Record extracts:
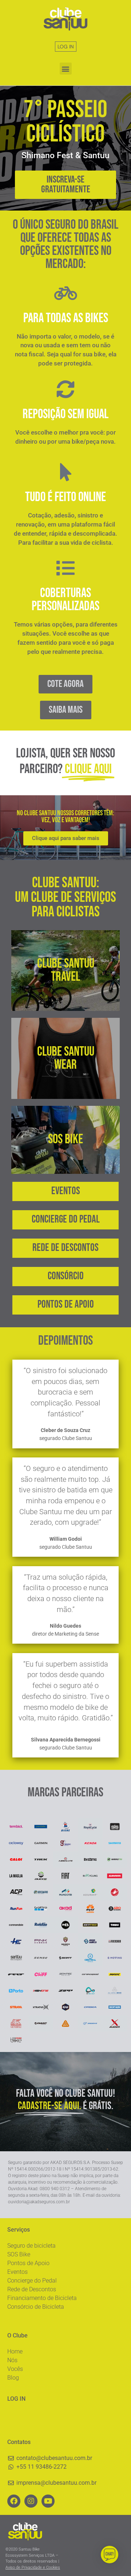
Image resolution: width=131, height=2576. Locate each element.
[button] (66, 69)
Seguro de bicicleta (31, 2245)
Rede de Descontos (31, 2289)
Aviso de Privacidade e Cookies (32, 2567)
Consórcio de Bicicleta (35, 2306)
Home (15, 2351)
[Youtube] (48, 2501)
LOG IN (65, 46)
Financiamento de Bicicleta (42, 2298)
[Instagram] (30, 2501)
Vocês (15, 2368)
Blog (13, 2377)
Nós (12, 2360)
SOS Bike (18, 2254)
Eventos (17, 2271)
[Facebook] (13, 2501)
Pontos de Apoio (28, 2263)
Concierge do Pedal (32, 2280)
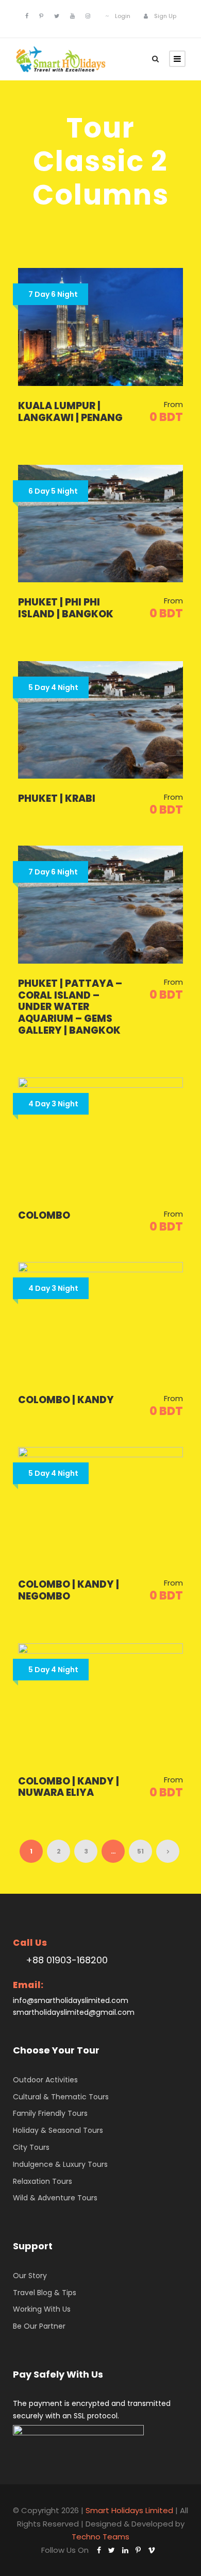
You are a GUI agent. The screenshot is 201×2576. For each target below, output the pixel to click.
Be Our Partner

About this task:
Would you transcribe all of the entries above exactly, minus the images?

Solution:
Image resolution: width=131, height=2576. Locate each element.
[button] (66, 69)
Seguro de bicicleta (31, 2245)
Rede de Descontos (31, 2289)
Aviso de Privacidade e Cookies (32, 2567)
Consórcio de Bicicleta (35, 2306)
Home (15, 2351)
[Youtube] (48, 2501)
LOG IN (65, 46)
Financiamento de Bicicleta (42, 2298)
[Instagram] (30, 2501)
Vocês (15, 2368)
Blog (13, 2377)
Nós (12, 2360)
SOS Bike (18, 2254)
Eventos (17, 2271)
[Facebook] (13, 2501)
Pontos de Apoio (28, 2263)
Concierge do Pedal (32, 2280)
You are a GUI agent. The screenshot is 201×2576. For each target below, output the pixel to click.
Be Our Partner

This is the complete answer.